### [REQUIRED WORK]
Continue the forum post below about ZFS and TrueNAS best practices from where it stops.

-- START OF TEXT BLOCK --

ZFS / TrueNAS Best Practices?

Howdy yall,

So I have been learning WAY more than I thought I would about ZFS coming from Unraid to TrueNAS Scale. My favorite… is thinking I learned something based on an opinionated ape on reddit then figuring out their confidence was ill-founded and I actually ‘learned’ the incorrect information. Egos seem to run rampant in the ZFS community so I decided to turn to this forum in hopes of getting the correct information for several questions I have about setting up TrueNAS.

I have two instances of Scale running (one for VMs & and one as a NAS). I would love to see (and am even willing to write) a guide on the nuances of ZFS for common NAS applications when coming from a more mainstream file system however I would prefer to know I have the right information first.

Media Stack

As I’m sure many new homelabbers do, I want to set up a media library using the *arr stack of applications. Morality aside, I would like to have a definitive answer for what is the best setup for datasets/zvols/etc. for something like this.

  1. What is the ‘best’ dataset layout for the actual storage of movies, tv-shows, music… And what types of advanced settings (block-size, de-dup, etc) inside of ZFS will result in the best Drive longevity & performance?

  2. What is the best dataset layout for the processing & acquisition of media files ( Specifically how to setup a dataset optimally for downloading both NZB & Torrent files). This is a loaded question and I would really appreciate someone explaining if my half-baked theories hold any water (or kindly explain why they don’t):

  • 2a. You should use separate datasets for torrents & NZB downloads because of how differently they are handled and your settings for each dataset should therefore differ

  • 2b. Perhaps a zpool with SSDs would make the most sense for torrents (not because of cache functionality, I realize using an SSD as cache with something like Unraid is what ZFS does with RAM), but instead because they typically more RW endurance and may not suffer from the fragmentation issues presented by torrent downloads

  • 2c. Can someone please settle the debate on whether Pre-Allocation within my torrent client is good or bad? I have seen conflicting information with some saying its useless, others saying it’s worse, and even others saying it solves the problem entirely.

  • 2d. Hardlinks/Atomic Moves: When using Unraid, I had a media setup that used hardlinks as detailed in trash-guides. I am pretty sure the ZFS equivalent is Deduplication which I’ve been warned not to do on a system with relatively limited RAM.

While I would love to do everything within TrueNAS, in my head I keep thinking the redundancy inside of Unraid is sufficient for non-crucial data like a media library and offers the benefit of being expandable one drive at a time. I would then virtualize TrueNAS inside of Unraid and then use that for more sensitive data such as backups, family photos, etc. However, I am hoping someone in the community can help explain that ZFS is plenty capable of doing what I want in an efficient and non-hardware-degrading way :slight_smile:

Finally, in reference to drive selection: I have 12x 6TB HDDs & 6x 18TB HDDs. With the use-cases consisting of either a Media Library (non-crucial data) OR backup data (crucial data), is there any reason why more smaller drives would be better for one or the other? Or if fewer, larger drives would be better for one or the other?

I apologize for the sporadic organization of this post, I have lots of questions and am eager to have a better understanding of ZFS / TrueNAS as a whole.

-- END OF TEXT BLOCK --
-- START OF DATA EXTRACT --

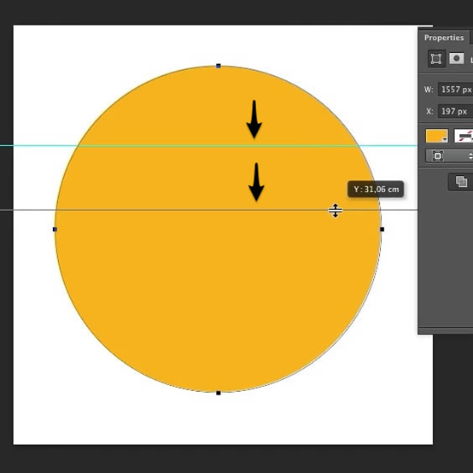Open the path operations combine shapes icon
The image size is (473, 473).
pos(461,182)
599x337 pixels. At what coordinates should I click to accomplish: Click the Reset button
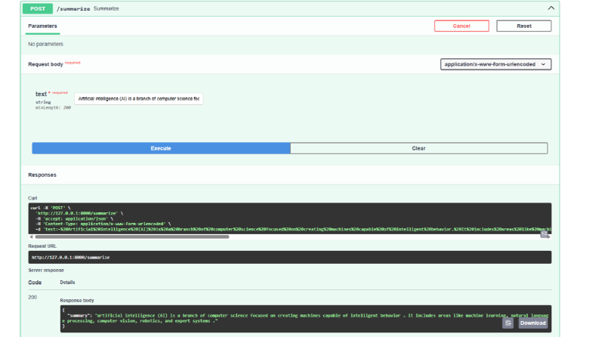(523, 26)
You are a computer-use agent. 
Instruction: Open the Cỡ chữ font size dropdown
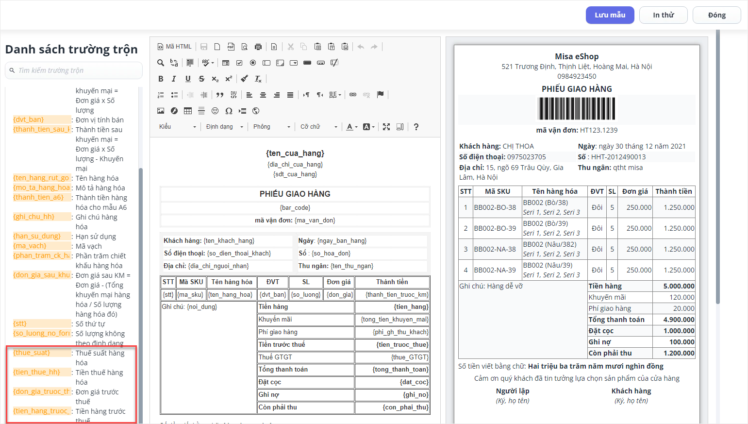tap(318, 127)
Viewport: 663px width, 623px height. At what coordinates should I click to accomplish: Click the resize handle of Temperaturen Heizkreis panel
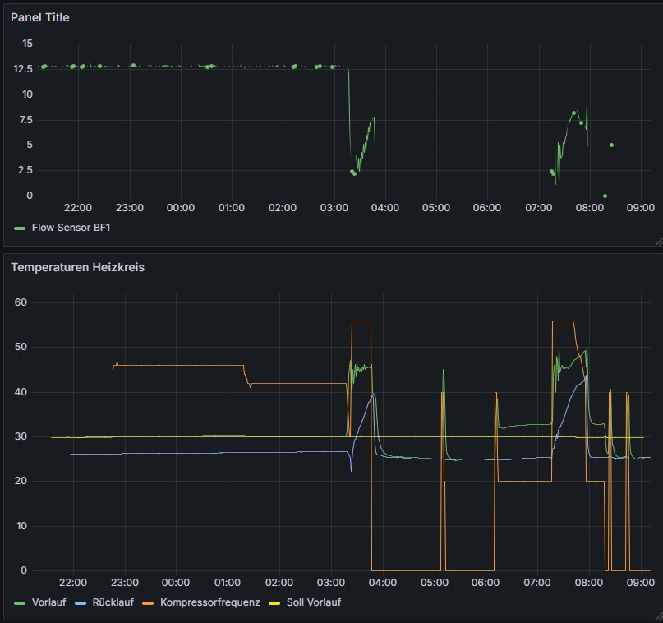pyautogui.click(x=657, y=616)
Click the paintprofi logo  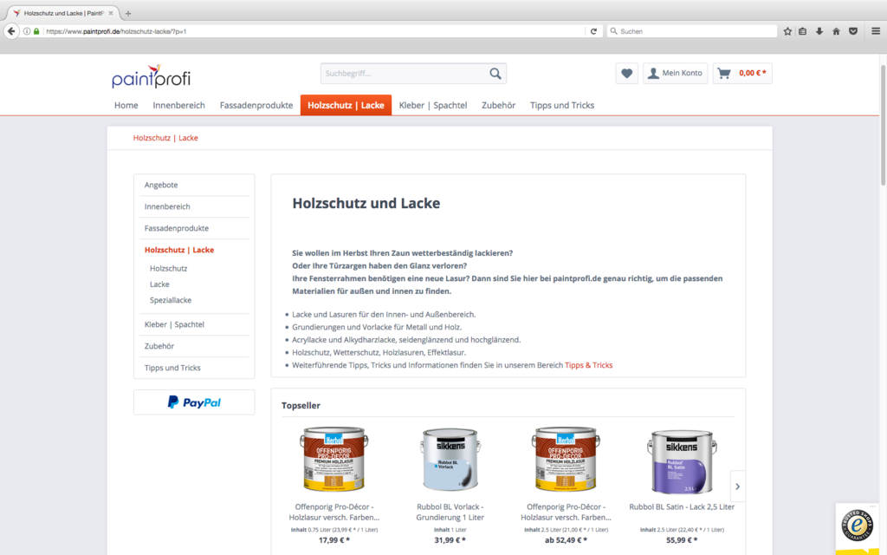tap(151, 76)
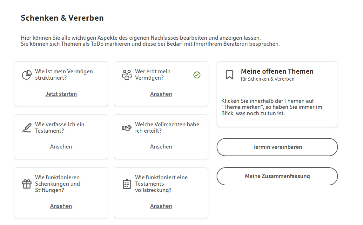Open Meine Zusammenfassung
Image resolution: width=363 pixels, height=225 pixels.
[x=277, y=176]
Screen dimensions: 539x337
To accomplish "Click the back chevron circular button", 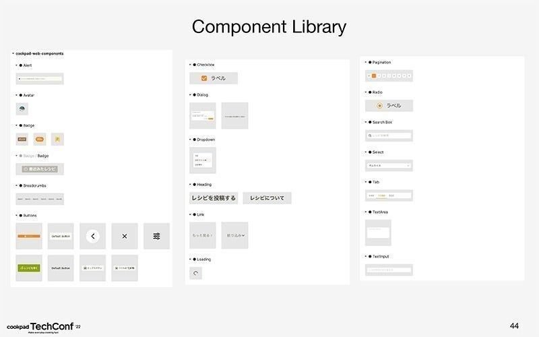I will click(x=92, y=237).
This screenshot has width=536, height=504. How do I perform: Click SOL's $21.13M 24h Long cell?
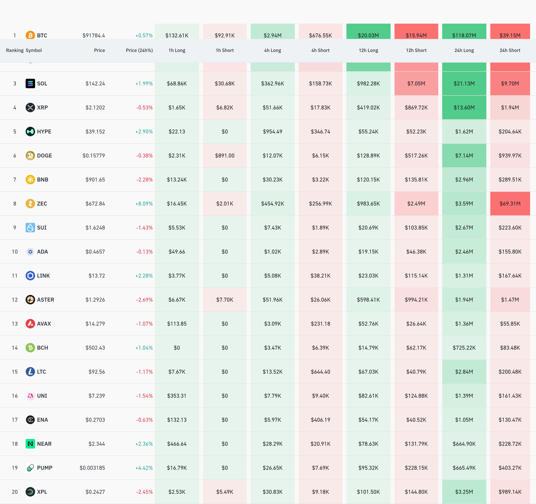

-- END OF DATA EXTRACT --

### [EXERCISE ANSWER]
1 Like

For more performance use mirror pools and lots of vdevs. If using RAIDZ for something, RAIDZ2 is the minimum raidz to use and it would be good for just mass stotage. Each raidz vdev will have iops of one drive but can write a bit faster. Mirrored vdevs gain performance in all areas at the expense of the size of a drive.

You could use a few types of drives and create different pools for different tasks.

I have always preallocated torrents. Especially on ZFS. My belief is it helps with minimizing initial fragmentation. This is all debated though.

Theres no need for unraid, put it out to pasture.

What is the reason for this?

Do you recommend having a torrent dataset with Block Size = 16kb?

Large drives in RAIDZ take a long time to rebuild, increasing odds of another drive failing. Also RAIDZ cannot double verify pool integrity. That can allow bitrot. RAIDZ2 and up solve this.

I dont even build out a separate pool just for the dowloads folder. It is just on the pool with all the media. The performance of drives and servers now does not necessitate that much extra design anymore.

1 Like

You hint at a very diverse set of storage requirements that benefit from tuning and proper storage selection.

You will find a lot of passionate zfs fans because zfs allows very detailed tuning to different workloads, often even within a single storage pool.

Let me start to translate your use cases into proper technical requirements for review and discussion. Then I’ll propose solutions again for discussion.

Use case 1: media storage on home server
Characteristics:

  • Low access concurrency, if any
  • WORM (write once, read many) access pattern
  • Mostly, even exclusively large files (GB+), data access pattern mostly sequential (copying, reading)
  • Media files are typically not effectively compressible (media can include video, audio, image formats)
  • No indication that media files will share identical blocks, so no candidate for deduplication
  • Relatively large storage pool (tens of TB)
  • Archival in nature - redundancy critical to prevent data loss

Use case 2: torrent storage
Let’s assume this is used for legal and ethical purposes, meaning downloading and seeding of torrents. I assume that this use case involves mostly compressed data files (media or compressed containers).
Characteristics:

  • High access concurrency
  • WORM (write once, read many) access pattern
  • Mostly, even exclusively large files (GB+) , data access pattern highly random both for writing and reading
  • Media files are typically not effectively compressible
  • No indication that media files will share identical blocks, so no candidate for deduplication
  • Storage longevity: relatively temporary. Download, seed for a limited amount of time, then replace with new torrent. Requirements for data redundancy are probably lower than in first use case.
  • Storage pool size probably < 1TB, maybe single digit TBs

Implementation proposals

Use case #1

  • Use relatively cheap storage medium. Existing hdds are great.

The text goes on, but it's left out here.